The FaCells. An Exploratory Study about LSTM Layers on Face Sketches Classifiers

22 Feb 2021  ·  Xavier Ignacio González ·

Lines are human mental abstractions. A bunch of lines may form a drawing. A set of drawings can feed an LSTM network input layer, considering each draw as a list of lines and a line a list of points. This paper proposes the pointless motive to classify the gender of celebrities' portraits as an excuse for exploration in a broad, more artistic sense. Investigation results drove compelling ideas here discussed. The experiments compared different ways to represent draws to be input in a network and showed that an absolute format of coordinates (x, y) was a better performer than a relative one (Dx, Dy) with respect to prior points, most frequent in the reviewed literature. Experiments also showed that, due to the recurrent nature of LSTMs, the order of lines forming a drawing is a relevant factor for input in an LSTM classifier not studied before. A minimum 'pencil' traveled length criteria for line ordering proved suitable, possible by reducing it to a TSP particular instance.

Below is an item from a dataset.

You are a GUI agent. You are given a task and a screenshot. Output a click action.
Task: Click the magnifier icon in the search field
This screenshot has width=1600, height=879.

The best configuration for gender classification appears with an LSTM layer that returns the hidden state value for each input point step, followed by a global average layer along the sequence, before the output dense layer. That result guided the idea of removing the average in the network pipeline and return a per-point attribute score just by adjusting tensors dimensions. With this trick, the model detects an attribute in a drawing and also recognizes the points linked to it. Moreover, by overlapping filtered lines of portraits, an attribute's visual essence is depicted. Meet the FaCells.